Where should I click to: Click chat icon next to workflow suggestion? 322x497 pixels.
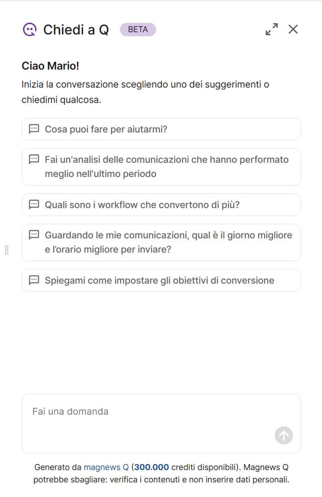coord(34,205)
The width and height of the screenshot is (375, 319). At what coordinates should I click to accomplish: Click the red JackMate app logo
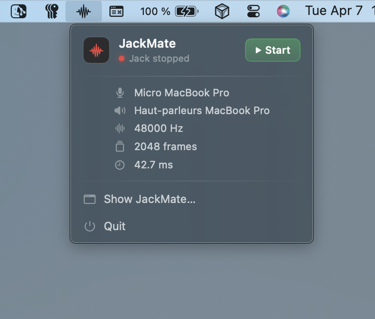pos(96,51)
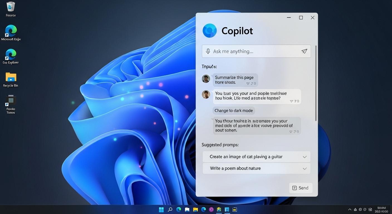
Task: Show hidden icons in the system tray
Action: [350, 209]
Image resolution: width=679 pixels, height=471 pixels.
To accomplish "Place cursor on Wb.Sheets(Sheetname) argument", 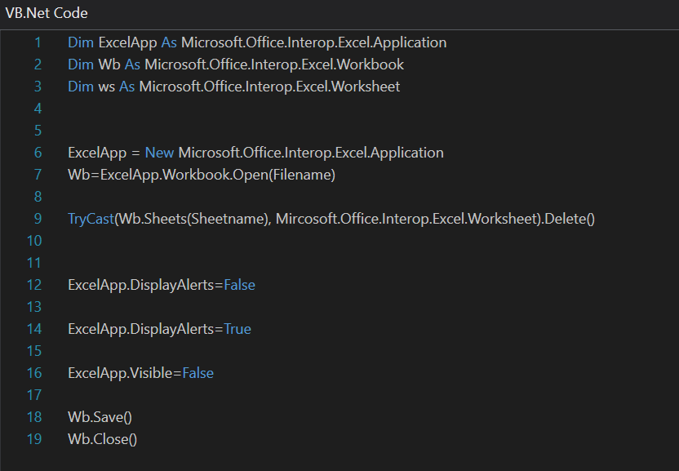I will click(x=191, y=219).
○ ○ ○ ○ ○
PROBLEM TO WORK ON:
Look above for the line with "The width and" and the line with "Image resolution: width=679". Give again exactly those two lines and all lines between them, pictures excluded.

EXERCISE SOLUTION:
The width and height of the screenshot is (375, 319). At what coordinates should I click to accomplish: Click the red JackMate app logo
pos(96,51)
Task: Show hidden icons in the system tray
Action: [350, 209]
Image resolution: width=679 pixels, height=471 pixels.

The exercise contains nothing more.